Speaking at a joint news conference with fellow consular officials from Germany and several other EU states, Grapin also announced that Armenians seeking to enter the Schengen zone will have to sign special statements in which they will pledge not to overstay their visas. He said that such documents would be used by EU immigration authorities in possible legal action against visitors refusing to return home.
Another rule announced by the diplomats will obligate the EU consulates in Armenia to explain, in writing, reasons for turning down visa applications. “This change will help to improve the transparency of the process of issuing visas to Armenian travelers and citizens,” said Grapin.
Armenian nationals seeking Schengen visas already need to submit a long list of documents, including information on their employment, monthly income and bank accounts. The French consulate also requires passports and, if applicable, death certificates of applicants’ family members along with their translated copies certified by notaries.
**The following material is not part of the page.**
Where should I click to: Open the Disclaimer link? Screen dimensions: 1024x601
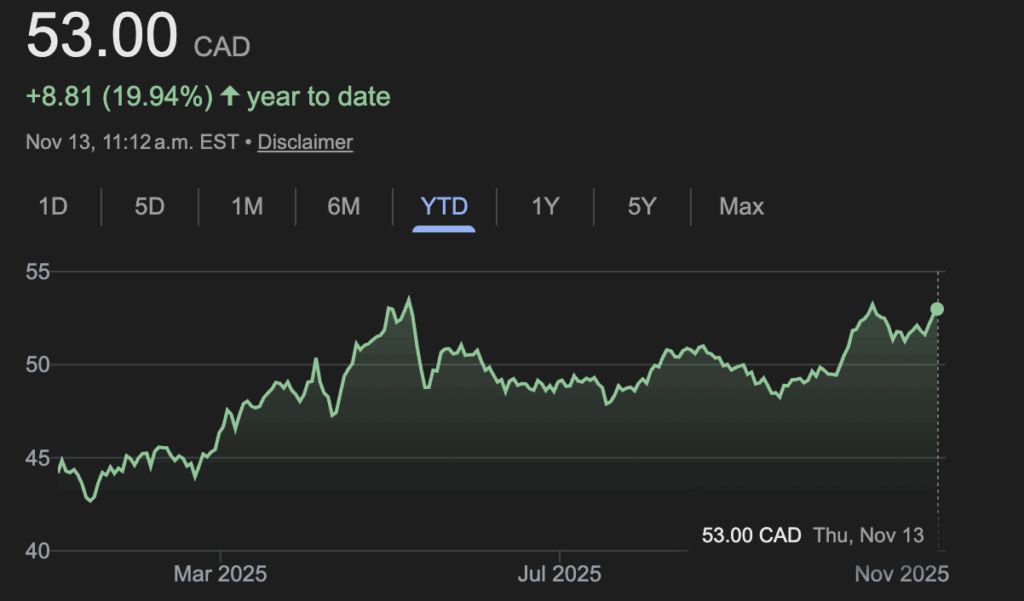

These requirements will be toughened further despite Armenia’s inclusion in the EU’s Eastern Partnership program that offers six former Soviet republics closer ties with the bloc in return for political and economic reforms. EU officials have said before that one of the concrete results of the scheme will be the liberalization of visa rules for partnership countries.
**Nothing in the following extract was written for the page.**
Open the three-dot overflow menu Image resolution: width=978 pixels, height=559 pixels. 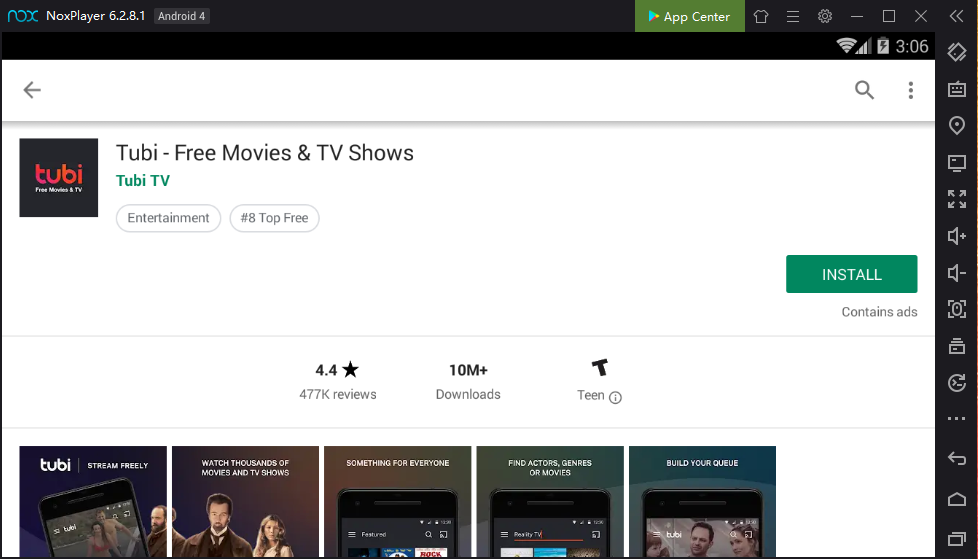pos(910,90)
The strict visa rules are the result of large-scale illegal immigration to the EU from Armenia and other ex-Soviet republics that followed the break-up of the Soviet Union. Tens of thousands of Armenians are believed to reside illegally in France, Germany and other European countries.
In an annual report released on Friday, the office of the United Nations High Commissioner for Refugees (UNHCR) said more than 6,000 Armenian citizens, the vast majority of them living in the EU, asked for a political asylum last year. Most of them claim to be victims of politically motivated government repression. Others say they were harassed by the Armenian authorities because of their non-traditional religious beliefs and sexual orientation.
EU immigration bodies frequently ask Armenian human rights groups to assess the credibility of such claims. “I have been working with Belgium’s immigration service for many years,” said Mikael Danielian of the Armenian Helsinki Association. “I also receive similar inquiries from the United States, Germany and Norway.”
Danielian agreed that most of the asylum requests are unsubstantiated. “Political figures, sexual minorities and Jehovah’s Witnesses are indeed harassed, but they don’t leave Armenia,” he told RFE/RL’s Armenian service. “Jehovah’s Witnesses are in prison, sexual minorities are trying to find a way of integrating into the society, while the opposition, as you know, is fighting.”
Just how so many illegal immigrants managed to receive EU visas in the first place is another question. There has long been a widespread view in Armenia that just about anyone can buy a Schengen visa with a lavish kickback paid to a consular official through local intermediaries. EU missions there have always denied that.